SELECTED TEXT:
□ □ □ □
4 releases

0.1.3 Feb 2, 2022
0.1.2 Feb 1, 2022
0.1.1 Feb 1, 2022
0.1.0 Feb 1, 2022

#675 in Text processing

MIT license

60KB
1K SLoC

Rust-based Natural Language Toolkit (rsnltk)

A Rust library to support natural language processing with pure Rust implementation and Python bindings

Rust Docs | Crates Home Page | Tests | NER-Kit

Features

The rsnltk library integrates various existing Python-written NLP toolkits for powerful text analysis in Rust-based applications.

Functions

This toolkit is based on the Python-written Stanza and other important NLP crates.

A list of functions from Stanza and others we bind here include:

  • Tokenize
  • Sentence Segmentation
  • Multi-Word Token Expansion
  • Part-of-Speech & Morphological Features
  • Named Entity Recognition
  • Sentiment Analysis
  • Language Identification
  • Dependency Tree Analysis

Some amazing crates are also included in rsnltk but with simplified APIs for actual use:

Additionally, we can calculate the similarity between words based on WordNet though the semantic-kit PyPI project via pip install semantic-kit.

Installation

  1. Make sure you install Python 3.6.6+ and PIP environment in your computer. Type python -V in the Terminal should print no error message;

  2. Install our Python-based ner-kit (version>=0.0.5a2) for binding the Stanza package via pip install ner-kit==0.0.5a2;

  3. Then, Rust should be also installed in your computer. I use IntelliJ to develop Rust-based applications, where you can write Rust codes;

  4. Create a simple Rust application project with a main() function.
□ □ □ □
YOUR GOAL: Reproduce, word for word, the stretch of the rsnltk page from "A Rust library" through "important NLP crates.".

COLLECTED MATERIAL:
□ □ □ □
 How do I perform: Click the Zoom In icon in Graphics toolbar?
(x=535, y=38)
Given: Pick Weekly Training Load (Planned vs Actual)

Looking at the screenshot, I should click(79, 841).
□ □ □ □
RESPONSE TO THE EXERCISE:
A Rust library to support natural language processing with pure Rust implementation and Python bindings

Rust Docs | Crates Home Page | Tests | NER-Kit

Features

The rsnltk library integrates various existing Python-written NLP toolkits for powerful text analysis in Rust-based applications.

Functions

This toolkit is based on the Python-written Stanza and other important NLP crates.